Under an earlier agreement reached in March, Prokhorov’s companies agreed to convert a $2 billion debt into RusAl shares through a new emission, increasing Prokhorov’s stake from 14 percent to 18.5 percent. RusAl’s remaining debt to Prokhorov was supposed to be restructured and repaid in two tranches of $350 million, along with another $100 million in interest for deferred payments, sources close to RusAl said.

Now the two sides have agreed to reduce RusAl’s valuation for the deal to $30 billion, from $36 billion, sources at several banks told Vedomosti, citing data from the company. A source close to RusAl’s shareholders confirmed the information. Prokhorov, they said, agreed to convert a total of $1.8 billion in debt into RusAl shares, which would raise his stake to 19.16 percent after the additional share issue.

The bankers said they did not know what would happen to the rest of RusAl’s debt to Prokhorov. Two sources close to RusAl said the remainder would be restructured on approximately the same terms, and that the company had suggested this to Western banks. RusAl, majority owned by a unit of Oleg Deripaska’s Basic Element holding, already owes $7.4 billion to foreign banks.

The banks’ loans will be extended until the end of 2013 with the right to extend them for another three years, the sources close to RusAl said. The rate will depend on the company’s ratio of debt to earnings before interest, taxes, depreciation and amortization, varying from 7 percentage points above the London interbank offered rate to 3 percentage points over LIBOR. Some of the interest will compound, they said.
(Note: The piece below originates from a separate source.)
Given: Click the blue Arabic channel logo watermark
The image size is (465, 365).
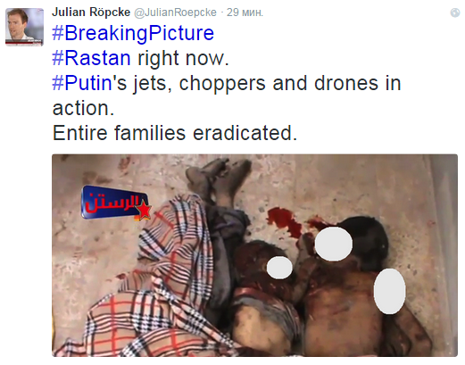Looking at the screenshot, I should [x=116, y=203].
Since March, RusAl’s debt to Prokhorov has risen to $2.9 billion from $2.8 billion, one of Vedomosti’s sources said. Prokhorov’s companies are now seeking $200 million in interest instead of just $100 million, the source said. RusAl has continued making interest payments on its debt to the banks, even though it halted payments to Prokhorov.
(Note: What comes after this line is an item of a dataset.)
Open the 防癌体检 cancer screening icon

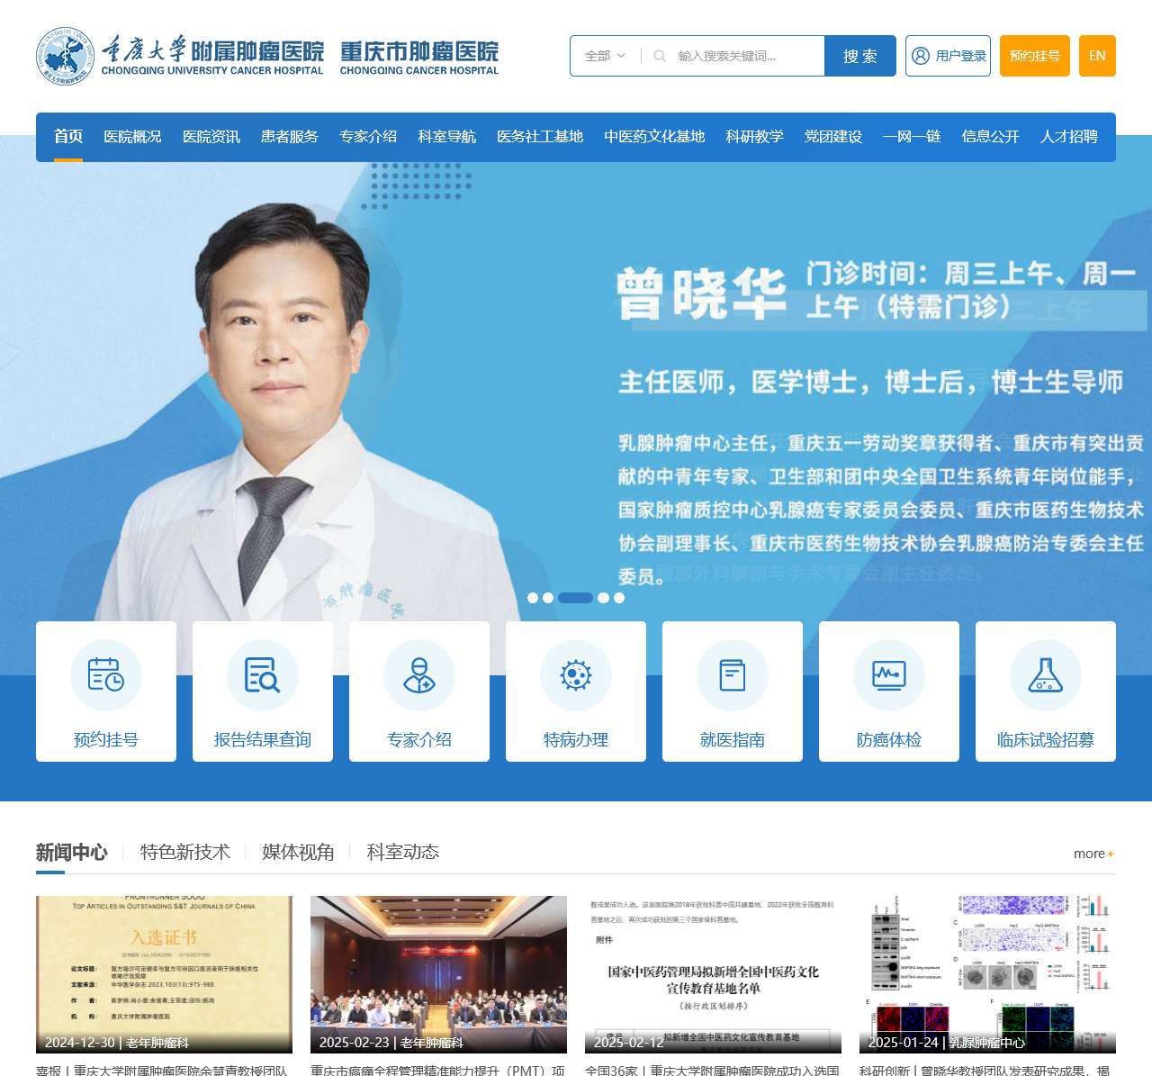tap(888, 691)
A source close to RusAl said the company could pay an additional $75 million to Prokhorov’s companies as compensation for not demanding repayment of the debt. The aluminum company is also going to reward the banks for their moratorium — interest and compensation will be paid after they sign the new restructuring agreement.

Under the new restructuring terms, Prokhorov will become RusAl’s second-largest shareholder. Deripaska’s En+ holding will see its stake diluted to 53.39 percent, from 56.8 percent now. Companies connected to former SUAL shareholders Viktor Vekselberg and Len Blavatnik will have their stake reduced to 17.76 percent, from 18.9 percent, while Swiss trader Glencore’s holding will fall to 9.68 percent, from 10.3 percent.
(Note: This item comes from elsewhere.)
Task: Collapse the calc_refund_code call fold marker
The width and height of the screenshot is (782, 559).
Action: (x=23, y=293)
The agreement is being approved with other RusAl creditors, and it is expected to be signed simultaneously with agreements on restructuring debts to foreign and Russian banks, including the $2 billion that RusAl owes to VTB, Sberbank and Gazprombank.

Sources close to RusAl and the banks said the signing could happen this week. Vneshekonombank has already extended its $4.5 billion loan to RusAl for another year, and the company plans to sell 10 percent of its shares in an initial public offering in December to raise about $3 billion to pay down debt.

Because of the upcoming share sale, Prokhorov has declined his option to sell his RusAl stake to the company, a source close to RusAl said.

Spokespeople for RusAl, Prokhorov’s Onexim Group holding company, Glencore and Vekselberg declined comment.

In April 2008, RusAl purchased 25 percent plus one share in Norilsk Nickel from Prokhorov. The company paid with a 14 percent stake in RusAl plus cash, including $4.5 billion that was paid immediately. Another $2.7 billion was supposed to be paid later. The first payment of $700 million was planned for November 2008, but RusAl was unable to make it.